-- begin Material --

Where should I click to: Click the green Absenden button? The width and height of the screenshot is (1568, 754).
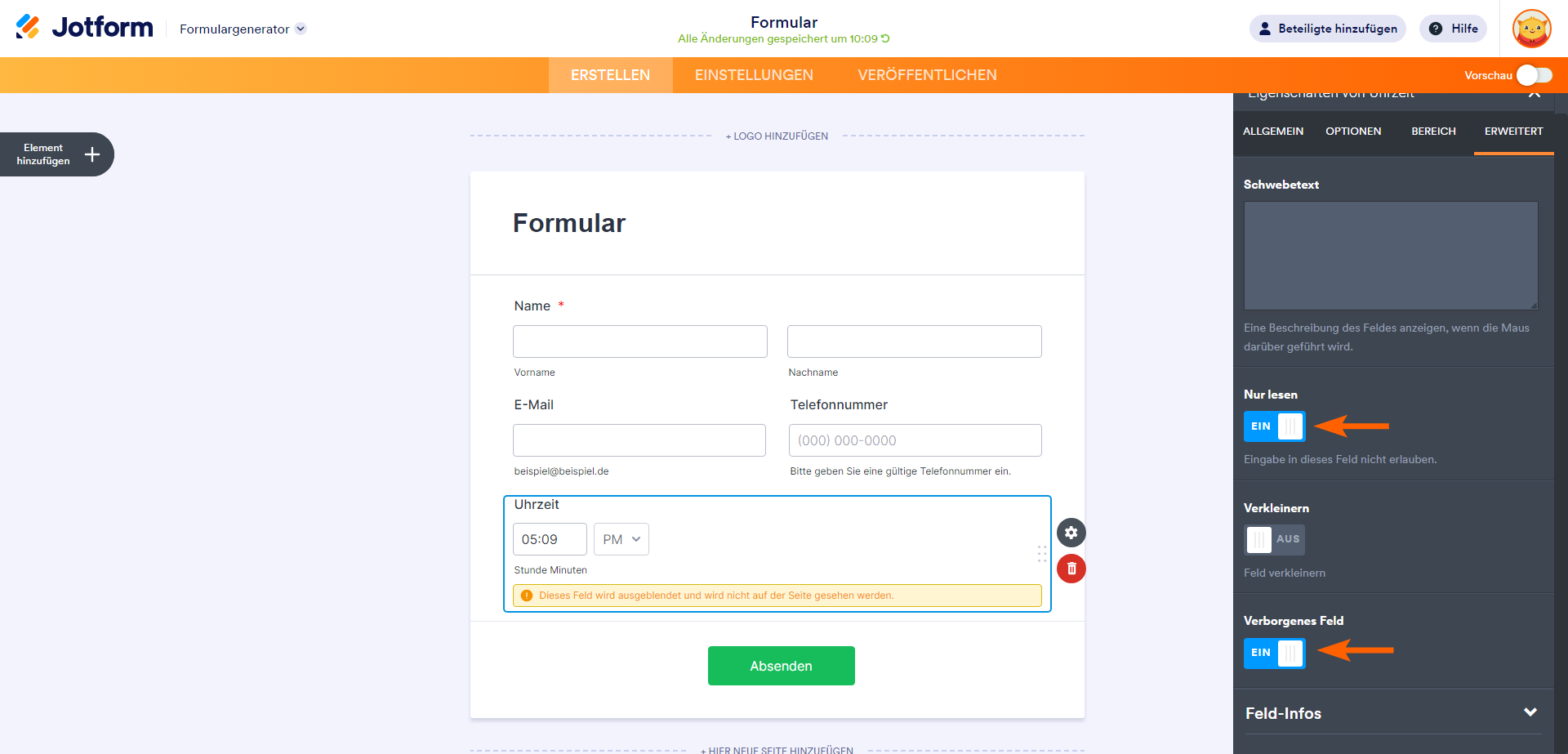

-- end Material --
-- begin Material --

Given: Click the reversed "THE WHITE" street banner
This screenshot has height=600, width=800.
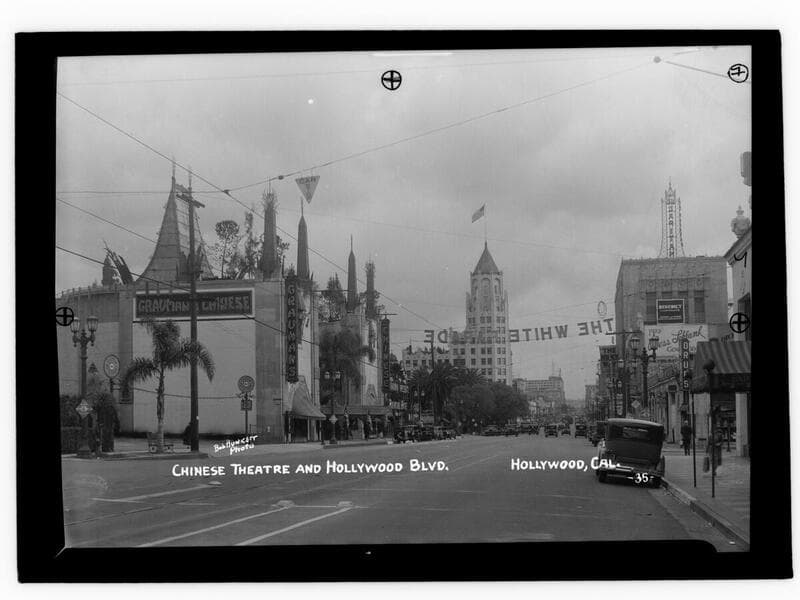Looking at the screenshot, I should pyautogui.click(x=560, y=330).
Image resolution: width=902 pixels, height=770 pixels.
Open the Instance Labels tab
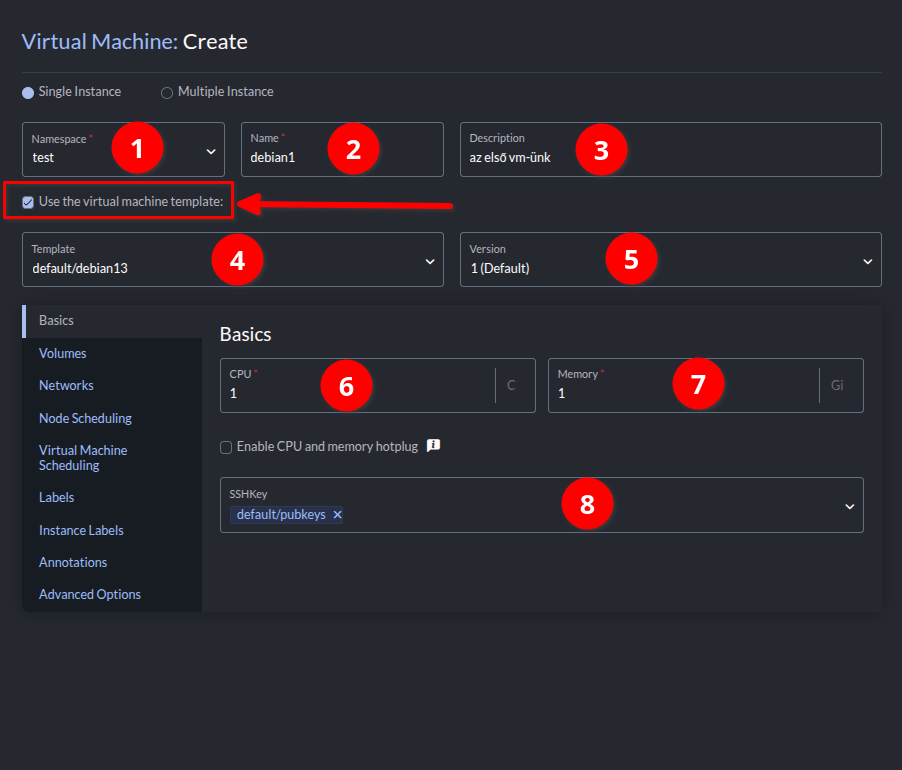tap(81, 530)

-- end Material --
-- begin Material --

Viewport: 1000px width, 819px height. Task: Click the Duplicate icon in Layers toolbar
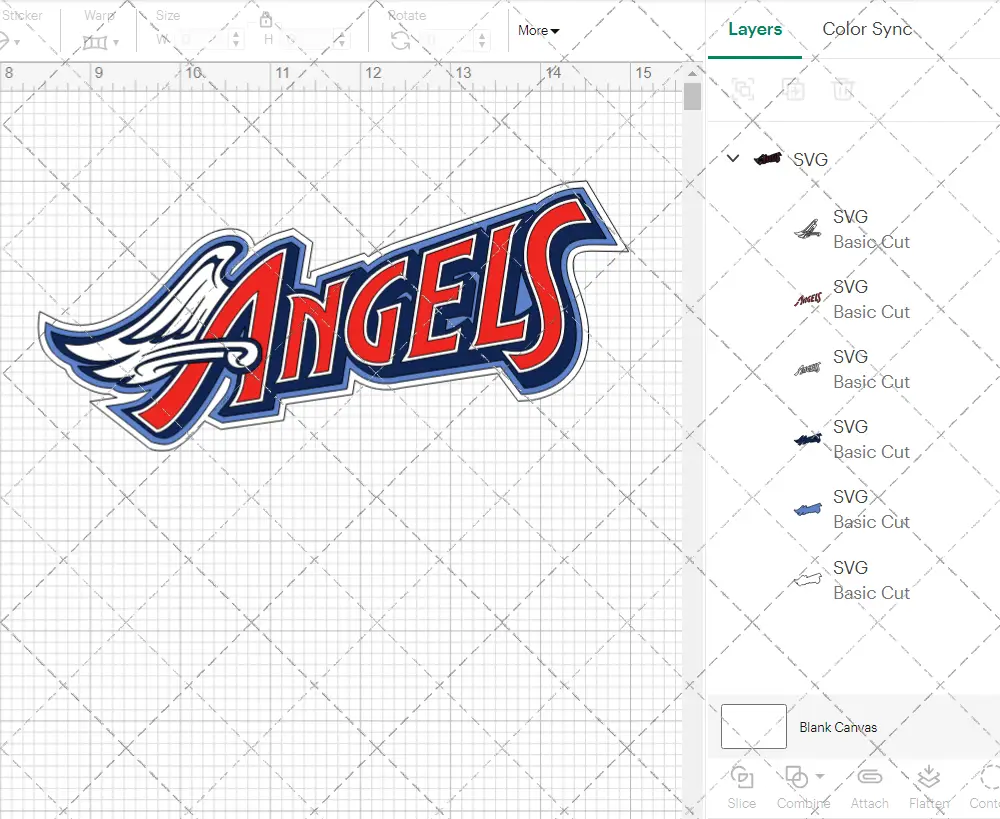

-- end Material --

Given instruction:
Starting with the line that contains "Given: Click the" and going on through the line that contains "tap(81, 530)", render those lines as a numbered list, skipping any blank lines. Leave the pictures out of the answer.

Reply:
1. Given: Click the reversed "THE WHITE" street banner
2. This screenshot has height=600, width=800.
3. Looking at the screenshot, I should pyautogui.click(x=560, y=330).
4. Image resolution: width=902 pixels, height=770 pixels.
5. Open the Instance Labels tab
6. tap(81, 530)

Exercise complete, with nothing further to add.